Stored data:
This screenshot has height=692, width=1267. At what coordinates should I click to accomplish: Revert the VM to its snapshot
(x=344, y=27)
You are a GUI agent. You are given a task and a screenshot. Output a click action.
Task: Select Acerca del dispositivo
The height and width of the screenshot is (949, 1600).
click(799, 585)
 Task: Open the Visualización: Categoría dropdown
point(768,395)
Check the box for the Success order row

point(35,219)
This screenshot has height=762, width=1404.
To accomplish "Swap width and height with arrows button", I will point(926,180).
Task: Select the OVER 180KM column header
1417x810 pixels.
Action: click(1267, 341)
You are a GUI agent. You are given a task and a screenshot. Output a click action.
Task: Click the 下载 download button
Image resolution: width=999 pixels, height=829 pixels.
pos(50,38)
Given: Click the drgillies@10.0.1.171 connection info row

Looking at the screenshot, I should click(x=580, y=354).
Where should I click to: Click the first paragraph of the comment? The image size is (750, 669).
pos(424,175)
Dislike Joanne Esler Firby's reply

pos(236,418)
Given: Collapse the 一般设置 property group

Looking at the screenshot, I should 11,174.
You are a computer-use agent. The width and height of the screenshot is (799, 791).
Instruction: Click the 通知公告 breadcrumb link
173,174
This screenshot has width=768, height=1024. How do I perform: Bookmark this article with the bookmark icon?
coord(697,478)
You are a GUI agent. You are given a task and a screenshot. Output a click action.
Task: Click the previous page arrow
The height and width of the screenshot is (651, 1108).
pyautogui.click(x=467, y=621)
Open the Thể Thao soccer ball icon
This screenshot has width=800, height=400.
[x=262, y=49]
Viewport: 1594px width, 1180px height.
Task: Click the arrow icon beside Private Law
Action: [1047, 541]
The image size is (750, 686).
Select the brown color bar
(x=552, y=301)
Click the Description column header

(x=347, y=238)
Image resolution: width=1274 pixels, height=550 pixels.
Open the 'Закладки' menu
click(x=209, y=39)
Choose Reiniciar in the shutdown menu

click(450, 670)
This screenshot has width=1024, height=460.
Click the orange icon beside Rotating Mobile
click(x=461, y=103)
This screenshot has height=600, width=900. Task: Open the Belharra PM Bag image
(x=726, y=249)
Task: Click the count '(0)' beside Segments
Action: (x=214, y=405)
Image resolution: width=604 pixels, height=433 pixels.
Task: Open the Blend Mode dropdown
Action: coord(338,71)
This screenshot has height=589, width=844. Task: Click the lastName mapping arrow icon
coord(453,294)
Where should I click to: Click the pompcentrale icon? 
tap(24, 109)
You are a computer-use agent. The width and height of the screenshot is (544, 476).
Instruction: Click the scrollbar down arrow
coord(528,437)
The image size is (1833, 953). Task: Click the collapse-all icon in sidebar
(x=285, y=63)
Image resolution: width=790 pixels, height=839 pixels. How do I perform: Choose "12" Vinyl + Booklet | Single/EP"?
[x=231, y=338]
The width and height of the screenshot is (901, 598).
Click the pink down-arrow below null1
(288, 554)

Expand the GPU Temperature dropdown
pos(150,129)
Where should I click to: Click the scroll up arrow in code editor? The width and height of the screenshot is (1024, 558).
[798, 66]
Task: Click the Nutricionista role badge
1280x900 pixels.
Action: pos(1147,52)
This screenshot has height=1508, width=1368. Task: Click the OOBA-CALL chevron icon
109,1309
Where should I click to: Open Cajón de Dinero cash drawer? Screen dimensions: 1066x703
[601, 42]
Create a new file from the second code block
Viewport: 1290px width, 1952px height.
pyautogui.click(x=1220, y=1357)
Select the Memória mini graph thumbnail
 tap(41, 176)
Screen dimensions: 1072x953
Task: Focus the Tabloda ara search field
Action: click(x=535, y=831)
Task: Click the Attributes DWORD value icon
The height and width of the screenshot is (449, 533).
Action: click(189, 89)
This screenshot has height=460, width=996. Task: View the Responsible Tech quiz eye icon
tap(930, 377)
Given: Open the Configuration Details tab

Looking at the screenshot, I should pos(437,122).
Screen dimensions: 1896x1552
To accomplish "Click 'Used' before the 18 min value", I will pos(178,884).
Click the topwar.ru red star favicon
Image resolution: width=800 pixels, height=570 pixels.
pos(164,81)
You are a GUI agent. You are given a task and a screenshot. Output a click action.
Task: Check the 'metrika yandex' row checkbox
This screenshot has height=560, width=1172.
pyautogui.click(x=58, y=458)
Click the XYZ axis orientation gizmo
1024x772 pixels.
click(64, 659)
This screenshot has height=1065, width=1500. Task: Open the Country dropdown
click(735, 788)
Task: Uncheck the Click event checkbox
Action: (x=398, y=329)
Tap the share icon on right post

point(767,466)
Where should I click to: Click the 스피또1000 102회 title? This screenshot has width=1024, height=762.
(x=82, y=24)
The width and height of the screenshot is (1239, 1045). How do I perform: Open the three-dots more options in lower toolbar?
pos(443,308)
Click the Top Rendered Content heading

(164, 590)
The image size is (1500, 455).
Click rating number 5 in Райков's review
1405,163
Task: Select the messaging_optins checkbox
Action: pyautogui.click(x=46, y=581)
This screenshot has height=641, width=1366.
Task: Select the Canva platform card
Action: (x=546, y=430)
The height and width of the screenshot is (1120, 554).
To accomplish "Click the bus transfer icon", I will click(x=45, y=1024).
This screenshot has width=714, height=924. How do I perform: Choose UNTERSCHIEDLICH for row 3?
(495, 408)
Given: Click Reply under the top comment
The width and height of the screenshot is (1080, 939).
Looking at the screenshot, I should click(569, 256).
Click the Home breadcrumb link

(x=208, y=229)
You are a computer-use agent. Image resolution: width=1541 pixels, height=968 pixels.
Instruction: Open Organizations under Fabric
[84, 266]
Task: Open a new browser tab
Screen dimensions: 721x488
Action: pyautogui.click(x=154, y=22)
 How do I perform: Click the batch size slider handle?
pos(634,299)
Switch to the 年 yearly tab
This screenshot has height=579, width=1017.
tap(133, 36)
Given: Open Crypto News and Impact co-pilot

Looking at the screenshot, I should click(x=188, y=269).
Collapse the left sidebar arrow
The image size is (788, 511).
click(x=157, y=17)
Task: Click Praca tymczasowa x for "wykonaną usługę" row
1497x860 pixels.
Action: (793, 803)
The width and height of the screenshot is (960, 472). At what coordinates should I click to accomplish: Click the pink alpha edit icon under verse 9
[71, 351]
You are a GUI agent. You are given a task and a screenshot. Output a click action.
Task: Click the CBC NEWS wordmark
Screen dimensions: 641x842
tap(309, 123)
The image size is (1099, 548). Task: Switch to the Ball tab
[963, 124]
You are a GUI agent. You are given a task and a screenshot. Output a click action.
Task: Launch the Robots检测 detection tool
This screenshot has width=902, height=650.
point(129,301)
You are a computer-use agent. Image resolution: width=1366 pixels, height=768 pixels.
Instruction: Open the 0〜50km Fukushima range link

Aim of the task: Give back every line of the material, exactly as written.

Exercise solution:
This screenshot has height=692, width=1267. At what coordinates should I click to accomplish: Revert the VM to its snapshot
(x=344, y=27)
You are a GUI agent. You are given a task and a screenshot. Output a click action.
Task: Select Acerca del dispositivo
The height and width of the screenshot is (949, 1600).
click(799, 585)
 Task: Open the Visualización: Categoría dropdown
point(768,395)
Check the box for the Success order row

point(35,219)
This screenshot has height=762, width=1404.
To accomplish "Swap width and height with arrows button", I will point(926,180).
Task: Select the OVER 180KM column header
1417x810 pixels.
Action: click(1267, 341)
You are a GUI agent. You are given a task and a screenshot. Output a click action.
Task: Click the 下载 download button
Image resolution: width=999 pixels, height=829 pixels.
pos(50,38)
Given: Click the drgillies@10.0.1.171 connection info row

Looking at the screenshot, I should click(x=580, y=354).
Where should I click to: Click the first paragraph of the comment? The image size is (750, 669).
pos(424,175)
Dislike Joanne Esler Firby's reply

pos(236,418)
Given: Collapse the 一般设置 property group

Looking at the screenshot, I should 11,174.
You are a computer-use agent. The width and height of the screenshot is (799, 791).
Instruction: Click the 通知公告 breadcrumb link
173,174
This screenshot has width=768, height=1024. How do I perform: Bookmark this article with the bookmark icon?
coord(697,478)
You are a GUI agent. You are given a task and a screenshot. Output a click action.
Task: Click the previous page arrow
The height and width of the screenshot is (651, 1108).
pyautogui.click(x=467, y=621)
Open the Thể Thao soccer ball icon
This screenshot has width=800, height=400.
[x=262, y=49]
Viewport: 1594px width, 1180px height.
Task: Click the arrow icon beside Private Law
Action: [1047, 541]
The image size is (750, 686).
Select the brown color bar
(x=552, y=301)
Click the Description column header

(x=347, y=238)
Image resolution: width=1274 pixels, height=550 pixels.
Open the 'Закладки' menu
click(x=209, y=39)
Choose Reiniciar in the shutdown menu

click(450, 670)
This screenshot has width=1024, height=460.
Click the orange icon beside Rotating Mobile
click(x=461, y=103)
This screenshot has height=600, width=900. Task: Open the Belharra PM Bag image
(x=726, y=249)
Task: Click the count '(0)' beside Segments
Action: (x=214, y=405)
Image resolution: width=604 pixels, height=433 pixels.
Task: Open the Blend Mode dropdown
Action: coord(338,71)
This screenshot has height=589, width=844. Task: Click the lastName mapping arrow icon
coord(453,294)
Where should I click to: Click the pompcentrale icon? 
tap(24, 109)
You are a computer-use agent. The width and height of the screenshot is (544, 476).
Instruction: Click the scrollbar down arrow
coord(528,437)
The image size is (1833, 953). Task: Click the collapse-all icon in sidebar
(x=285, y=63)
Image resolution: width=790 pixels, height=839 pixels. How do I perform: Choose "12" Vinyl + Booklet | Single/EP"?
[x=231, y=338]
The width and height of the screenshot is (901, 598).
Click the pink down-arrow below null1
(288, 554)

Expand the GPU Temperature dropdown
pos(150,129)
Where should I click to: Click the scroll up arrow in code editor? The width and height of the screenshot is (1024, 558).
[798, 66]
Task: Click the Nutricionista role badge
1280x900 pixels.
Action: pos(1147,52)
This screenshot has height=1508, width=1368. Task: Click the OOBA-CALL chevron icon
109,1309
Where should I click to: Open Cajón de Dinero cash drawer? Screen dimensions: 1066x703
[601, 42]
Create a new file from the second code block
Viewport: 1290px width, 1952px height.
pyautogui.click(x=1220, y=1357)
Select the Memória mini graph thumbnail
 tap(41, 176)
Screen dimensions: 1072x953
Task: Focus the Tabloda ara search field
Action: click(x=535, y=831)
Task: Click the Attributes DWORD value icon
The height and width of the screenshot is (449, 533).
Action: click(189, 89)
This screenshot has height=460, width=996. Task: View the Responsible Tech quiz eye icon
tap(930, 377)
Given: Open the Configuration Details tab

Looking at the screenshot, I should pos(437,122).
Screen dimensions: 1896x1552
To accomplish "Click 'Used' before the 18 min value", I will pos(178,884).
Click the topwar.ru red star favicon
Image resolution: width=800 pixels, height=570 pixels.
pos(164,81)
You are a GUI agent. You are given a task and a screenshot. Output a click action.
Task: Check the 'metrika yandex' row checkbox
This screenshot has height=560, width=1172.
pyautogui.click(x=58, y=458)
Click the XYZ axis orientation gizmo
1024x772 pixels.
click(64, 659)
This screenshot has height=1065, width=1500. Task: Open the Country dropdown
click(735, 788)
Task: Uncheck the Click event checkbox
Action: (x=398, y=329)
Tap the share icon on right post

point(767,466)
Where should I click to: Click the 스피또1000 102회 title? This screenshot has width=1024, height=762.
(x=82, y=24)
The width and height of the screenshot is (1239, 1045). How do I perform: Open the three-dots more options in lower toolbar?
pos(443,308)
Click the Top Rendered Content heading

(164, 590)
The image size is (1500, 455).
Click rating number 5 in Райков's review
1405,163
Task: Select the messaging_optins checkbox
Action: pyautogui.click(x=46, y=581)
This screenshot has height=641, width=1366.
Task: Select the Canva platform card
Action: (x=546, y=430)
The height and width of the screenshot is (1120, 554).
To accomplish "Click the bus transfer icon", I will click(x=45, y=1024).
This screenshot has width=714, height=924. How do I perform: Choose UNTERSCHIEDLICH for row 3?
(495, 408)
Given: Click Reply under the top comment
The width and height of the screenshot is (1080, 939).
Looking at the screenshot, I should click(569, 256).
Click the Home breadcrumb link

(x=208, y=229)
You are a computer-use agent. Image resolution: width=1541 pixels, height=968 pixels.
Instruction: Open Organizations under Fabric
[84, 266]
Task: Open a new browser tab
Screen dimensions: 721x488
Action: pyautogui.click(x=154, y=22)
 How do I perform: Click the batch size slider handle?
pos(634,299)
Switch to the 年 yearly tab
This screenshot has height=579, width=1017.
tap(133, 36)
Given: Open Crypto News and Impact co-pilot

Looking at the screenshot, I should click(x=188, y=269).
Collapse the left sidebar arrow
The image size is (788, 511).
click(x=157, y=17)
Task: Click Praca tymczasowa x for "wykonaną usługę" row
1497x860 pixels.
Action: (793, 803)
The width and height of the screenshot is (960, 472). At what coordinates should I click to accomplish: Click the pink alpha edit icon under verse 9
[71, 351]
You are a GUI agent. You are given a task and a screenshot. Output a click action.
Task: Click the CBC NEWS wordmark
Screen dimensions: 641x842
tap(309, 123)
The image size is (1099, 548). Task: Switch to the Ball tab
[963, 124]
You are a GUI agent. You are given a task and a screenshot. Output a click action.
Task: Launch the Robots检测 detection tool
This screenshot has width=902, height=650.
point(129,301)
You are a computer-use agent. Image resolution: width=1366 pixels, height=768 pixels.
Instruction: Open the 0〜50km Fukushima range link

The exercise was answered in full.